Case in point: Bruno Dion interprets the last leg of Journey as a reward, whereas I interpret it in the frame of the Dark Night of the Soul. Admittedly I’m probably totally projecting, but it seemed to me to relate to the Nietzschean concept of an eternal recurrence, each time cumulating in ultimate love of life. It’s an existential uplifting – the “glowing white spirit-mother” was, to me, my internal lifeforce that carried me all throughout the game, rather than an external deity. The sharing of energy between players speaks to me of community and love, not pantheism.

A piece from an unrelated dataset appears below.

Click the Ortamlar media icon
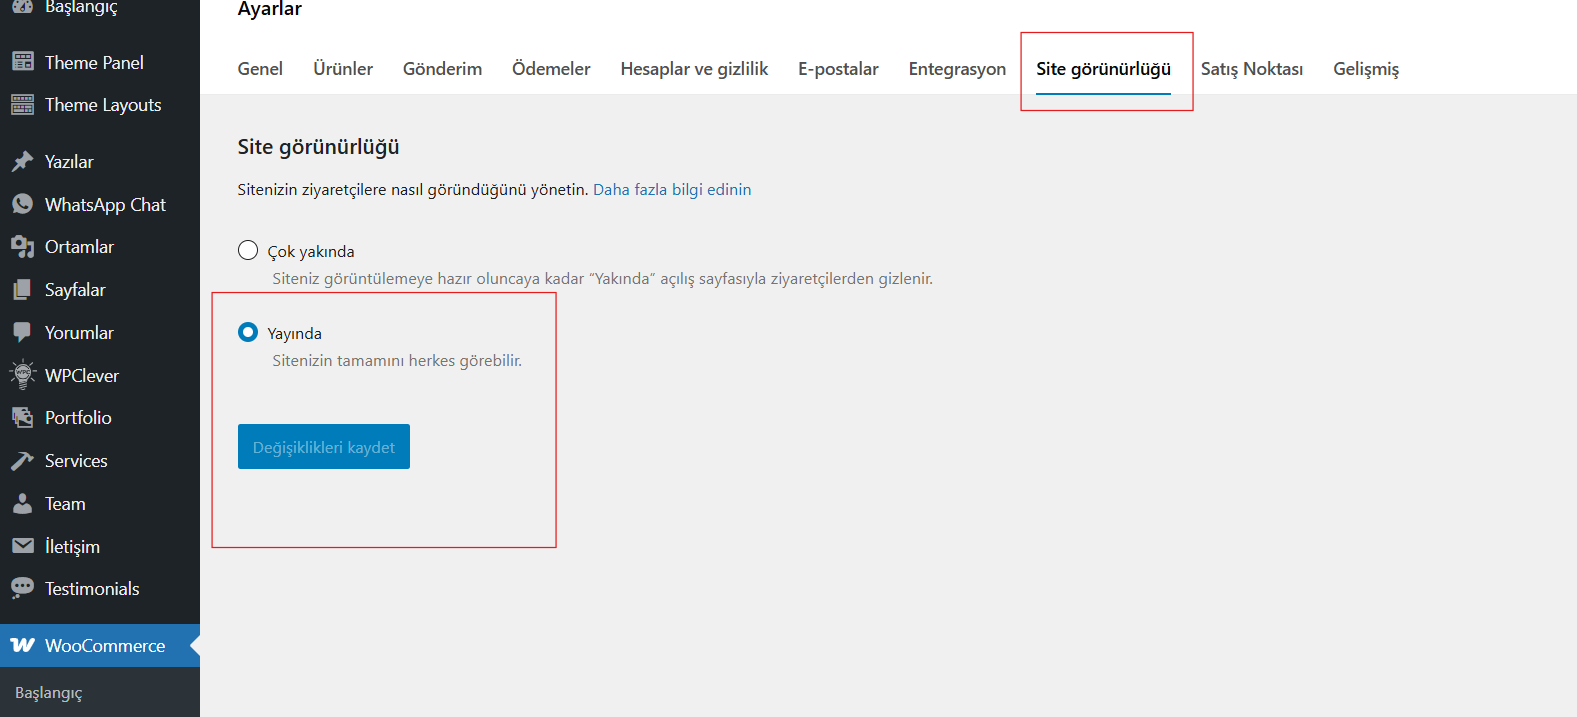Viewport: 1577px width, 717px height. (22, 247)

This doesn’t relate to the text, I just think it’s funny

Moving along, Todd Harper’s extensive write-up on Kanji from Persona 4 and gender is a fascinating read (as is Mattie Brice’s on Naoto over on The Borderhouse). I never finished Naoto’s dungeon so I can’t talk about that matter but it seemed to me Todd is right on the mark: equating Kanji’s gender tensions with sexual orientation buys into the hazardous socialized preconceptions that stimulated Kanji’s dilemma in the first place.

Incidentally, I’ve also read interpretations of Kanji’s arc where the moral is Kanji denies society’s definition of masculinity and instead chooses to define masculinity his way, yay so empowered! I don’t remember if this more closely mirrors the story (it’s been a few years). Either way I find it problematic that it’s characterized as positive and empowering to still buy into pre-existing (poisonous) social rhetoric, except gently whittling it down to fit one’s own preference. It doesn’t help to shift the definitions of binary concepts of masculinity and femininity while still glorifying the presence of a binary. In this manner, Kanji’s solution identifies the problem as within himself (“I need to alter my definition of masculinity”) rather than within society (“I’ve been socialized with a messed up concept of masculinity that I need to snap away from”).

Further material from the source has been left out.